### [Text extract]
▽

Third, there must come a time of closure, or finality, in a case when a claim for attorney fees must be raised or waived. That time is the signed entry of final judgment. See Fair Housing Advocates Ass'n v. James, 114 Ohio App. 3d 104, 682 N.E.2d 1045, 1047 (1996) (holding that party must either present evidence of attorney fees at trial or move for award of fees before court issues final judgment). Defendants urge this court to adopt the "universal rule" in other jurisdictions, which permits a timely post-trial motion for attorney fees. Some of the jurisdictions defendants cite allow motions for such fees to be filed after entry of final judgment, while others allow motions to be filed after the time for filing an appeal has expired.[5] However, neither approach fosters the most sensible and expeditious appeals process.

△

### [Given material]
▽

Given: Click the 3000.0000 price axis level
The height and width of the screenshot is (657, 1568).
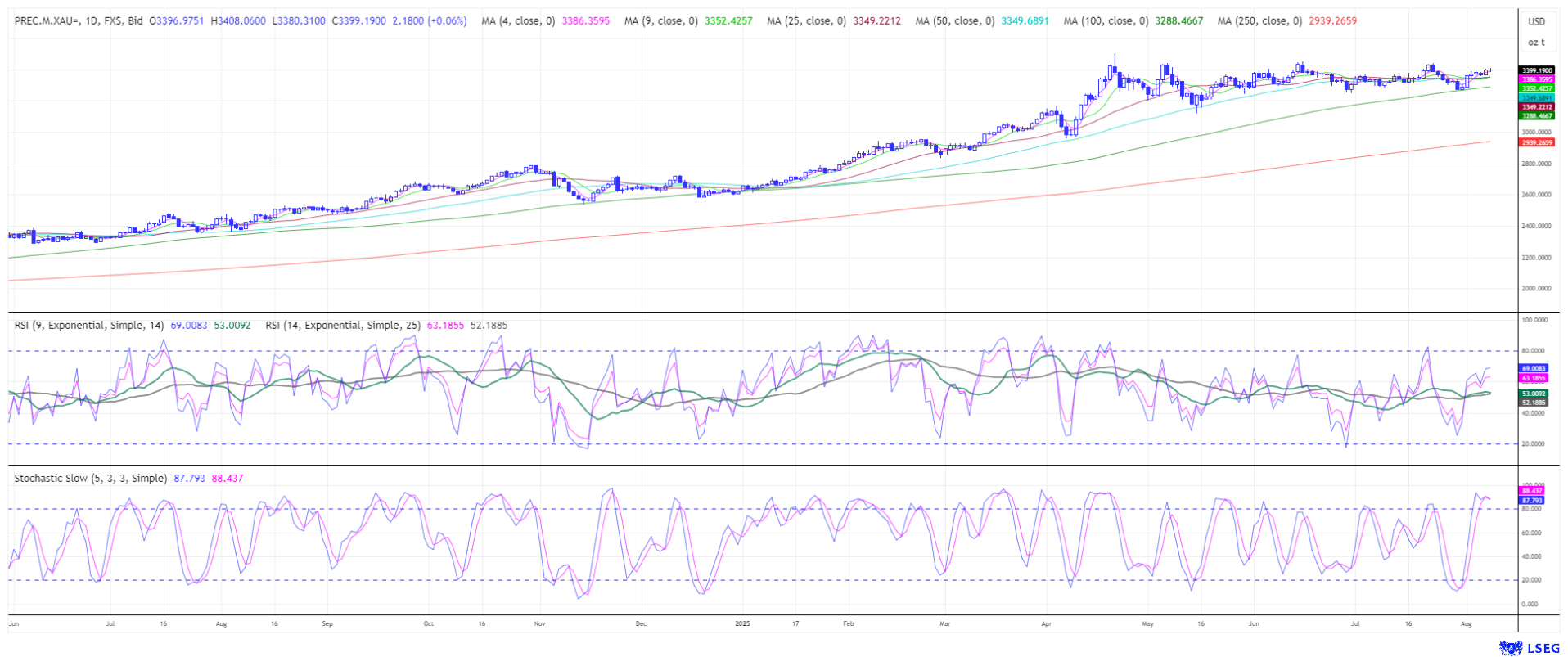Looking at the screenshot, I should pyautogui.click(x=1535, y=133).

△

### [Required task 1]
Using the attorney-fees passage, decide whether each statement agrees with it: (a) A claim for attorney fees must be raised or waived by the signed entry of final judgment. (b) The defendants want the court to adopt a rule that permits a timely post-trial motion for attorney fees. (c) Every jurisdiction the defendants cite allows fee motions only after the time for filing an appeal has expired. Answer yes or no for each, and quote the deciding words.
### [Required task 2]
According to the attorney-fees passage, what must a party do under the holding of Fair Housing Advocates Ass'n v. James?
### [Required task 3]
Summarize the attorney-fees passage in two sentences.

### [Exercise result 1]
(a) Yes: "That time is the signed entry of final judgment."
(b) Yes: "which permits a timely post-trial motion for attorney fees."
(c) No: "Some of the jurisdictions defendants cite allow motions for such fees to be filed after entry of final judgment, while others allow motions to be filed after the time for filing an appeal has expired."

### [Exercise result 2]
The party must either present evidence of attorney fees at trial or move for an award of fees before the court issues final judgment.

### [Exercise result 3]
A claim for attorney fees must be raised or waived by a point of finality in a case, which is the signed entry of final judgment, as reflected in Fair Housing Advocates Ass'n v. James. The defendants urge adoption of a "universal rule" from other jurisdictions that allows fee motions after final judgment or after the appeal period expires, but neither approach fosters the most sensible and expeditious appeals process.